Nurture Your Gut Health With These 7 Fermented Foods
Fermentation, an age-old practice for preserving food and drinks, has emerged as a growing trend in the world of health and wellness. But what exactly is fermentation, and what are the enhanced health benefits of consuming foods that undergo this transformative process?
Before the invention of refrigeration, our ancestors relied on fermentation to keep their food fresh. During fermentation, microorganisms such as bacteria, yeast, or fungi convert sugars and starches in foods into alcohol or acids. These act as natural preservatives and give unique flavours such as a salty, or tangy taste.
The friendly bacteria in our gut play a pivotal role in various aspects of our health. They aid in nutrient absorption, strengthen our immunity, and contribute to maintaining a healthy weight. To promote a thriving gut, incorporating fermented foods into your diet is highly recommended. Here are some options to consider:
- Kimchi: This fermented dish, made from cabbage or other vegetables like radishes, offers numerous benefits. Kimchi is known for its cholesterol-lowering effects, can reduce insulin resistance, and has an abundant supply of vitamin K and vitamin B2. The Lactobacillus bacteria found in kimchi can survive the harsh acidic environment of the stomach and flourish in the large intestine, further enhancing gut health.
- Kefir: Similar to yogurt, kefir is a cultured dairy product that combines kefir grains (a mixture of yeast and bacteria) with milk. The result is a creamy, tangy beverage packed with calcium and probiotics, making it a great choice for gut nourishment.
- Sourdough: Sourdough is made from flour, water, salt, and a starter culture and is generally easier to digest than other processed bread options. Its live fermented culture contributes to its distinctive tangy taste and texture. It is also a great source of antioxidants which prevent cancer and inflammatory diseases.
- Tempeh: Fermented soybeans compressed into a compact block, tempeh presents versatile cooking options, from baking to steaming or sautéing. It is similar to Tofu in that it is a plant-based protein made from soy. However, unlike tofu, tempeh is fermented. It also contains all the essential amino acids and is a complete source of vegan protein.

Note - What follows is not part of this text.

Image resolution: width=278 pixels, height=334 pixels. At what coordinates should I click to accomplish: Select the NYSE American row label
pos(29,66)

- Natto: Another fermented soybean delicacy, Natto is often enjoyed in Japan as a digestion-boosting breakfast. It has an umami flavour profile, strong smell, and sticky texture. It is also an excellent vegan source of vitamin K2.

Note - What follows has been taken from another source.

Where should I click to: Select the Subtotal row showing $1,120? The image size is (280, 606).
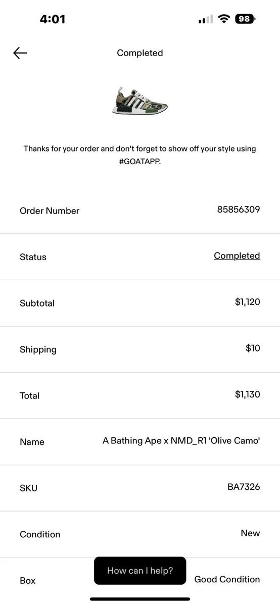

- Sauerkraut: Sauerkraut is made from cabbage and salt and delivers a healthy dose of probiotics and fibre. Opting for homemade sauerkraut recipes or refrigerated varieties in the supermarket ensures higher probiotic content than shelf-stable alternatives.

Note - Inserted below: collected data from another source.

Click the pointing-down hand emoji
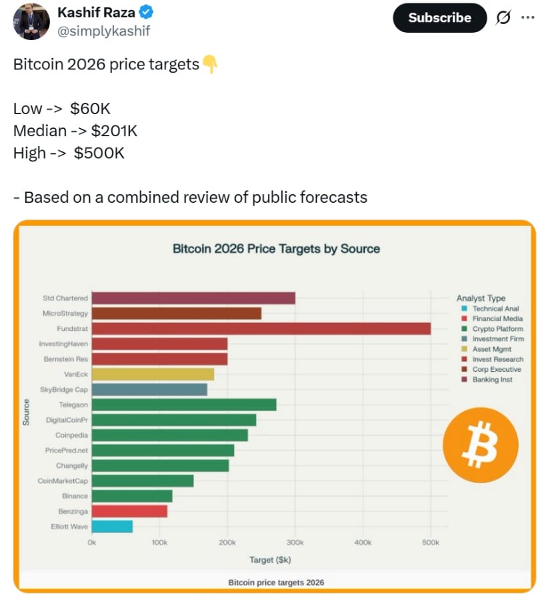The height and width of the screenshot is (596, 550). point(210,65)
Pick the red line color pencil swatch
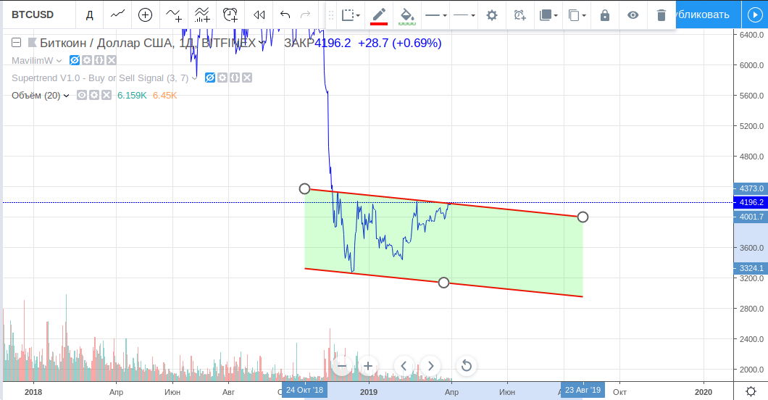 point(379,15)

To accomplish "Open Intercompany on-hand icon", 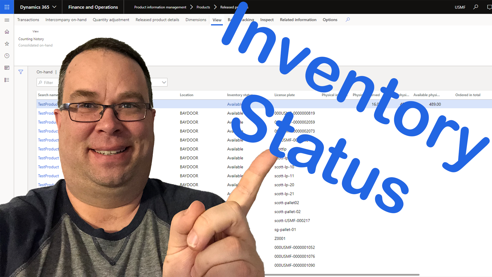I will [66, 19].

- Miso: A popular seasoning in Japanese cuisine, miso undergoes fermentation with soybeans, barley or rice, salt, and koji—a specific type of fungus. It adds a salty, umami flavour to lots of dishes, it enhances soups, glazes veggies, marinates meat, and even elevates salad dressings. It boasts a wealth of beneficial nutrients, including vitamin K, manganese, zinc, protein, and calcium. These vital elements play a pivotal role in supporting crucial bodily structures such as bones and the nervous system.
By including these fermented foods in your meals, you can improve digestion, boost your immune system, and enhance overall well-being. So why not explore the wonders of fermentation? Your gut will thank you for it!